You're the one that made the unprovoked comment on how your favourite unit is better. You're the one that called people nerds for some reason. You spent hours replying to dozens of people and you call people unhinged? Have you looked in the mirror? You're literally doing what you're making fun of me for doing but tenfold my friend. You're the one that started saying your team is better for no reason. And when people point out you made no sense you make fun of people for replying? Are you okay?
Do you honestly think you're winning? You're trolling people? Trolling used to take effort back in my day. know what, it's my fault. People always say you shouldn't argue with dumb ass because they'll drag you down to their level and win with experience. I voluntarily touched the poop.
Stay mad lmao
I don't think it's necessary to do in Celsius though?
"Necessary" is a strong word, but it is, moreso than when using Fahrenheit.
Weather, cooking, at least people around me don't use decimals for that. One degree C is not really big enough difference for those two to break down into decimals. Moreso I guess in the sense that one Fahrenheit difference is smaller than the same for Celsius. Do you know people using decimals for daily stuff with C?
When measuring body temperature, digital temp gauges usually, and my cars AC thermostat (0.5C jumps) come to mind right away.
But honestly you're using decimals so much during daily life that it's really a 2nd nature to deal with them.
I think it's a straw man personally because most people will still talk in integer amounts.
You're completely right, but this community gets way too much satisfaction from their "fAhReNhEiT sUcKs lMaO" circlejerk so you're getting downvoted.
But you're absolutely correct.
There is another! Woo hoo!
It's kind of telling (and hilarious to me) how many comments I was able to spawn just by saying, "I like Fahrenheit better". People using Celsius for daily, is-it-comfy-for-a-human use absolutely lose their shit if you challenge them.
You don't need decimals for everyday measurements. No one can tell the difference between 60 and 62 degrees F. With Celsius 10 or 5 degree ranges is all you need to know for weather purposes, and it falls into much more logical ranges.
Below 0 = cold, limit time outside 0-10C = wear a coat 10-15 = wear a jacket 15-20 = comfortable 20-25 = shorts 25-30 = hot 30-40 = limit time outside 40+ = thank you global warming; don't live here.

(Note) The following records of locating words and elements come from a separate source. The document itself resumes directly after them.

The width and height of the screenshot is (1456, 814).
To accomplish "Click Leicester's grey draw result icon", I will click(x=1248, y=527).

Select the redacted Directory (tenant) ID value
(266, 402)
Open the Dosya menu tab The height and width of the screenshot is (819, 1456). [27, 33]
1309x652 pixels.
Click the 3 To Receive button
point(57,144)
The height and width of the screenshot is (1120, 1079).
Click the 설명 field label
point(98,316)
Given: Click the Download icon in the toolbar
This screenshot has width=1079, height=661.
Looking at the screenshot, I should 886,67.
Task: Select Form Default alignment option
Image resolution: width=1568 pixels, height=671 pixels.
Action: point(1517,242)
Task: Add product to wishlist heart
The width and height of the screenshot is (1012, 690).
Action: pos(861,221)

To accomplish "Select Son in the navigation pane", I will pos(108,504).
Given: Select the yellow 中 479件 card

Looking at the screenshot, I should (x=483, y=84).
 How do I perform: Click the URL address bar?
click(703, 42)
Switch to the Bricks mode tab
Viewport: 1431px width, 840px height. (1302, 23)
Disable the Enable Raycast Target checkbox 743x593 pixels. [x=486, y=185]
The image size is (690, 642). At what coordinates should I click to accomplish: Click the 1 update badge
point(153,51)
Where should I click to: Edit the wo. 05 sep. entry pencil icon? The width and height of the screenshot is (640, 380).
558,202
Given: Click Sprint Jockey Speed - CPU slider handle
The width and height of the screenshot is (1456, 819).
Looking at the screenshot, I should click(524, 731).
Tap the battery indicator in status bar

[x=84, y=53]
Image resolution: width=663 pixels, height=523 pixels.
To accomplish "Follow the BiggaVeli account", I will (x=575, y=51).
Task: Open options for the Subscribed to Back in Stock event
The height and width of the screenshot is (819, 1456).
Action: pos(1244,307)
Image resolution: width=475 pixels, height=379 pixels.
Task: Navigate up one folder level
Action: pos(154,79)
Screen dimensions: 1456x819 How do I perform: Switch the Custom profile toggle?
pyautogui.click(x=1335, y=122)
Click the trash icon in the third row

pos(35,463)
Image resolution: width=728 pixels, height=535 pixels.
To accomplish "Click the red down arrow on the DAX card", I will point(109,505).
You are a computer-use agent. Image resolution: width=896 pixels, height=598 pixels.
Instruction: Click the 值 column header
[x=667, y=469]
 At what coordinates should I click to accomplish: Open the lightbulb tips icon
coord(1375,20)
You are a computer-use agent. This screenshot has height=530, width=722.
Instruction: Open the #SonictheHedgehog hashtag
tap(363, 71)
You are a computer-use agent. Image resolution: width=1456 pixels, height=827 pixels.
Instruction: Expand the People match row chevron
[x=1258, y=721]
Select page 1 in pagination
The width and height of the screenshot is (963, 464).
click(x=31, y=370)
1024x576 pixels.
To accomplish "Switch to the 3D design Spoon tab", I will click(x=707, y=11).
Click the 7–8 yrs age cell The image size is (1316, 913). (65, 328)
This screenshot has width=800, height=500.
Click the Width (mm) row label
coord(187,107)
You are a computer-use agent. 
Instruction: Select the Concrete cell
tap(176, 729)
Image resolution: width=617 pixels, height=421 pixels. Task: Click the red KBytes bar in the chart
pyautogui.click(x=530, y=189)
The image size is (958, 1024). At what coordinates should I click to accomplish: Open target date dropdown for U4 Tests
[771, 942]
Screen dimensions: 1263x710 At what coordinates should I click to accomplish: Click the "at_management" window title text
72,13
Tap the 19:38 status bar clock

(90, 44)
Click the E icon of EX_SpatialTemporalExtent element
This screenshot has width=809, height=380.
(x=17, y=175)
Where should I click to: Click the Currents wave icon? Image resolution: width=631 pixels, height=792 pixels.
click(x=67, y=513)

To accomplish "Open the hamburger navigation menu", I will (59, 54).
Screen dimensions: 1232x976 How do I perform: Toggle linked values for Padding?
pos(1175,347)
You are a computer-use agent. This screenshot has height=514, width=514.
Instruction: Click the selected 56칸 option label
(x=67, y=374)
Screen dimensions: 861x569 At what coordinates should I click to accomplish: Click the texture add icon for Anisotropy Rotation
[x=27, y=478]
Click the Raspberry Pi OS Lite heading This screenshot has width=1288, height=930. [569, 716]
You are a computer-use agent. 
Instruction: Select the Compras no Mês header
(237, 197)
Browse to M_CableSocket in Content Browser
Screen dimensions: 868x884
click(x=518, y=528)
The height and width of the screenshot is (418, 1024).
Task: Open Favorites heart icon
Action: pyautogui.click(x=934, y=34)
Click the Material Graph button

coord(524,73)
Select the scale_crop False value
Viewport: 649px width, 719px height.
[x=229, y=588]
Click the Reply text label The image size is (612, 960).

This is true in the sense that someone can't walk into a room and say "it's 62F in here" accurately, but if you're in a room that's 60F and you raise the temperature to 62F you can definitely feel the difference.
We all subjectively are more used to our scales, and what numbers mean "very hot" and "very cold" are very varied based on your physiology, adaptation to the climate and the relative humidity.
For water, however, freezing pretty bang on zero (slight variation due to pressure), and you get enough days below zero water of different amounts will start freezing. Which I'd argue is an objective benefit over Fahrenheit for weather. Water freezing at zero is a useful distinction.
Negative? Freezing. Looks great on a graph with an X axis for time and y for temp. To get the equivalent nice graph in Fahrenheit gotta put a line at whatever weird number lines up with freezing.
A random city which I thought may be dipping below zero. That's interesting, there's a line at freezing, almost like that's useful or something.
Putting a line that's not zero, look at what Fahrenheit needs to do to mimic a fraction of our power!
https://www.timeanddate.com/weather/canada/quebec/hourly
... You don't. But I find it funny when failheit rounds to the nearest 10s in conversation.
And believe it or not Celsius is much better for outside because it's actually zeroed to the actual fucking weather.